EXERCISE DESCRIPTION
Could you return every record below exactly as it is written?

DATA
- Opening Delimiter -
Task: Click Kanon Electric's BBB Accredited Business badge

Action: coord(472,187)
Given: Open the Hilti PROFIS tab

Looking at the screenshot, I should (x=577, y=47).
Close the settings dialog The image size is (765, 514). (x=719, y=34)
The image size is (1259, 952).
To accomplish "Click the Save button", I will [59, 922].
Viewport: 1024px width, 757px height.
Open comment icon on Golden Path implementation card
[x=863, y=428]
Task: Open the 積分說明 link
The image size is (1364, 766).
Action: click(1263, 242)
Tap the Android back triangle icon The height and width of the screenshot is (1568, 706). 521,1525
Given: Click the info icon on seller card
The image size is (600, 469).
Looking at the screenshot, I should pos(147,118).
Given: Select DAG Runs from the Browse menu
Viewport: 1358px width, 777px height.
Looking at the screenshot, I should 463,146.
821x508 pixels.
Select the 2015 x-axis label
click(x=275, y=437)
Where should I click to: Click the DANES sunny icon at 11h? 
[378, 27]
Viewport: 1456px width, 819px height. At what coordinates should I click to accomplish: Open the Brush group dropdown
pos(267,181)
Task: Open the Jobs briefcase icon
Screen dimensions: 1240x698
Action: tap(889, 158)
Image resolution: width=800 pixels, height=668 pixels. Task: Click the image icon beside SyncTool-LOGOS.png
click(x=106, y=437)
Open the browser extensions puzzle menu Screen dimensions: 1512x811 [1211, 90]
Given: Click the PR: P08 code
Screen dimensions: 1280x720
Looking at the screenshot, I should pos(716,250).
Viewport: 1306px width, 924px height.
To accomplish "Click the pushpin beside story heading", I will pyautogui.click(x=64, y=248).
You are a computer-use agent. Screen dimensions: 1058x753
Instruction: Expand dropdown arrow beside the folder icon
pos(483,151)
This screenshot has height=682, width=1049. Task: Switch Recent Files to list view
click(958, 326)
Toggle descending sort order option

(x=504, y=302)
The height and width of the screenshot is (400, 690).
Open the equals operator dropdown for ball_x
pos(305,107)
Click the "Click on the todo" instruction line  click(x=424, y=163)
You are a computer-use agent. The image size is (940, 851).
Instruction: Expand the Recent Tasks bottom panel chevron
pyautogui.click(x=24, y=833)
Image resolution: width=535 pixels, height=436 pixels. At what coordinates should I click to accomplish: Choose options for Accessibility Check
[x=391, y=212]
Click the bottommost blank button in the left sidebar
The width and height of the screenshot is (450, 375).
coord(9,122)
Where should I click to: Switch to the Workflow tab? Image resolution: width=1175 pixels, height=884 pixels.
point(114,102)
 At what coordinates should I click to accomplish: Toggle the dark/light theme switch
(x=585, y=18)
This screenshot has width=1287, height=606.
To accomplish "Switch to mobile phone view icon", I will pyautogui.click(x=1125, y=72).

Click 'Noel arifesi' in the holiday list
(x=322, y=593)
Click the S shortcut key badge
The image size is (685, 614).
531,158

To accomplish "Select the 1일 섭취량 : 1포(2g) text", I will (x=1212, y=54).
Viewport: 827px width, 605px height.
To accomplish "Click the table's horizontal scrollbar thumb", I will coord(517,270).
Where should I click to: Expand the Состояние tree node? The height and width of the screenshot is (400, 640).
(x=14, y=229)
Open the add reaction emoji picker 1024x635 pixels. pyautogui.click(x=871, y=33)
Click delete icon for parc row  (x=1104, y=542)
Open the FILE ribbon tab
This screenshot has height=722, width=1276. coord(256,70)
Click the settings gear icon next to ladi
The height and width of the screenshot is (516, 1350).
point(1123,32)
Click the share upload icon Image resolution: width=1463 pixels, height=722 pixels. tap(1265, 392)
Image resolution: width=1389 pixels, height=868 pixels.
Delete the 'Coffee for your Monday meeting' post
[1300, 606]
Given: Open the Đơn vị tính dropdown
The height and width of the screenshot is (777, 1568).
- Closing Delimiter -
ANSWER FOR THE TASK
Task: Click Kanon Electric's BBB Accredited Business badge

Action: coord(472,187)
Given: Open the Hilti PROFIS tab

Looking at the screenshot, I should (x=577, y=47).
Close the settings dialog The image size is (765, 514). (x=719, y=34)
The image size is (1259, 952).
To accomplish "Click the Save button", I will [59, 922].
Viewport: 1024px width, 757px height.
Open comment icon on Golden Path implementation card
[x=863, y=428]
Task: Open the 積分說明 link
The image size is (1364, 766).
Action: click(1263, 242)
Tap the Android back triangle icon The height and width of the screenshot is (1568, 706). 521,1525
Given: Click the info icon on seller card
The image size is (600, 469).
Looking at the screenshot, I should pos(147,118).
Given: Select DAG Runs from the Browse menu
Viewport: 1358px width, 777px height.
Looking at the screenshot, I should 463,146.
821x508 pixels.
Select the 2015 x-axis label
click(x=275, y=437)
Where should I click to: Click the DANES sunny icon at 11h? 
[378, 27]
Viewport: 1456px width, 819px height. At what coordinates should I click to accomplish: Open the Brush group dropdown
pos(267,181)
Task: Open the Jobs briefcase icon
Screen dimensions: 1240x698
Action: tap(889, 158)
Image resolution: width=800 pixels, height=668 pixels. Task: Click the image icon beside SyncTool-LOGOS.png
click(x=106, y=437)
Open the browser extensions puzzle menu Screen dimensions: 1512x811 [1211, 90]
Given: Click the PR: P08 code
Screen dimensions: 1280x720
Looking at the screenshot, I should pos(716,250).
Viewport: 1306px width, 924px height.
To accomplish "Click the pushpin beside story heading", I will pyautogui.click(x=64, y=248).
You are a computer-use agent. Screen dimensions: 1058x753
Instruction: Expand dropdown arrow beside the folder icon
pos(483,151)
This screenshot has height=682, width=1049. Task: Switch Recent Files to list view
click(958, 326)
Toggle descending sort order option

(x=504, y=302)
The height and width of the screenshot is (400, 690).
Open the equals operator dropdown for ball_x
pos(305,107)
Click the "Click on the todo" instruction line  click(x=424, y=163)
You are a computer-use agent. The image size is (940, 851).
Instruction: Expand the Recent Tasks bottom panel chevron
pyautogui.click(x=24, y=833)
Image resolution: width=535 pixels, height=436 pixels. At what coordinates should I click to accomplish: Choose options for Accessibility Check
[x=391, y=212]
Click the bottommost blank button in the left sidebar
The width and height of the screenshot is (450, 375).
coord(9,122)
Where should I click to: Switch to the Workflow tab? Image resolution: width=1175 pixels, height=884 pixels.
point(114,102)
 At what coordinates should I click to accomplish: Toggle the dark/light theme switch
(x=585, y=18)
This screenshot has width=1287, height=606.
To accomplish "Switch to mobile phone view icon", I will pyautogui.click(x=1125, y=72).

Click 'Noel arifesi' in the holiday list
(x=322, y=593)
Click the S shortcut key badge
The image size is (685, 614).
531,158

To accomplish "Select the 1일 섭취량 : 1포(2g) text", I will (x=1212, y=54).
Viewport: 827px width, 605px height.
To accomplish "Click the table's horizontal scrollbar thumb", I will coord(517,270).
Where should I click to: Expand the Состояние tree node? The height and width of the screenshot is (400, 640).
(x=14, y=229)
Open the add reaction emoji picker 1024x635 pixels. pyautogui.click(x=871, y=33)
Click delete icon for parc row  (x=1104, y=542)
Open the FILE ribbon tab
This screenshot has height=722, width=1276. coord(256,70)
Click the settings gear icon next to ladi
The height and width of the screenshot is (516, 1350).
point(1123,32)
Click the share upload icon Image resolution: width=1463 pixels, height=722 pixels. tap(1265, 392)
Image resolution: width=1389 pixels, height=868 pixels.
Delete the 'Coffee for your Monday meeting' post
[1300, 606]
Given: Open the Đơn vị tính dropdown
The height and width of the screenshot is (777, 1568).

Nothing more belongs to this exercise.